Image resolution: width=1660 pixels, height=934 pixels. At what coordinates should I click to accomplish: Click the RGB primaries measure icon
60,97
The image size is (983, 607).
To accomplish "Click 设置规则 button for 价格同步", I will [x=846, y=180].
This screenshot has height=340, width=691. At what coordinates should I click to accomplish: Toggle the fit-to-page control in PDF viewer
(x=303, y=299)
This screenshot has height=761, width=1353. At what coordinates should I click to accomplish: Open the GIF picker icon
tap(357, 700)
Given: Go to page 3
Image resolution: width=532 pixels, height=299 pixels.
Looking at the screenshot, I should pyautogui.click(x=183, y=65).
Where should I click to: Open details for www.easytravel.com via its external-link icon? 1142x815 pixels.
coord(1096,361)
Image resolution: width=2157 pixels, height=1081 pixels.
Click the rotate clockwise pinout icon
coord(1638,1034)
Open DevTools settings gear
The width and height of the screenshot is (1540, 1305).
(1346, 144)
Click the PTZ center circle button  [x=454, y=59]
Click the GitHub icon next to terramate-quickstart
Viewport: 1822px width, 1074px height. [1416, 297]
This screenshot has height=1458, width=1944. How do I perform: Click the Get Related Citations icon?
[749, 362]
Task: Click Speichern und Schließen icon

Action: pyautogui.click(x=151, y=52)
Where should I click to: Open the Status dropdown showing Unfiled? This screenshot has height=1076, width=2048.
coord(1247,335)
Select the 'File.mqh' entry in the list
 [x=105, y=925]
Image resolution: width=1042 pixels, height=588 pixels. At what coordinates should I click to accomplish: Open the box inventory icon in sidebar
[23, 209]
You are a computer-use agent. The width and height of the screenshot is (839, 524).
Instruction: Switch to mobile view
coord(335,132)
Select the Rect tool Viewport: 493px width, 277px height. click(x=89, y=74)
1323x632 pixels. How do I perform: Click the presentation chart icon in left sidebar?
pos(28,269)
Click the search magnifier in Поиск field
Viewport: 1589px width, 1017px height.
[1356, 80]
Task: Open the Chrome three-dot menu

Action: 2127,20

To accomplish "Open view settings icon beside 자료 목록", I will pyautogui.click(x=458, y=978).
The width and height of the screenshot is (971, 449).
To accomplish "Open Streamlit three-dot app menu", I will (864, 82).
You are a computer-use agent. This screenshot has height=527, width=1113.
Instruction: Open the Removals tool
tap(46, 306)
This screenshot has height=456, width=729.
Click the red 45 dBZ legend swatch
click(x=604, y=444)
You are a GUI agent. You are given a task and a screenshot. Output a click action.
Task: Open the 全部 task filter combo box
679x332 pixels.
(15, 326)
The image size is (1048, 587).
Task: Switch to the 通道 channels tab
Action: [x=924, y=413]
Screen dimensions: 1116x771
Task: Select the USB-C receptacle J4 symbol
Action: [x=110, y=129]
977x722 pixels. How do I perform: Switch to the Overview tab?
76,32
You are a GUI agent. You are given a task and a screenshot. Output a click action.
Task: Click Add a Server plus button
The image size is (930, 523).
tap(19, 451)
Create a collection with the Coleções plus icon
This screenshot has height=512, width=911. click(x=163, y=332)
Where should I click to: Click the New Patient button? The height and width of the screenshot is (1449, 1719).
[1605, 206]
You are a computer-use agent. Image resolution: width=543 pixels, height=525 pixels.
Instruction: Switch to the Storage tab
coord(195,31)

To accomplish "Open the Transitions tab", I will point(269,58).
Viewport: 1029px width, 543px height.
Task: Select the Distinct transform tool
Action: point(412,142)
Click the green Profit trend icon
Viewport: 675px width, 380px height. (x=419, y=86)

#####

### What you will do
Please go through the data above and copy each line containing the word "computer".

### Task response
You are a computer-use agent. The width and height of the screenshot is (839, 524).
You are a computer-use agent. This screenshot has height=527, width=1113.
You are a computer-use agent. Image resolution: width=543 pixels, height=525 pixels.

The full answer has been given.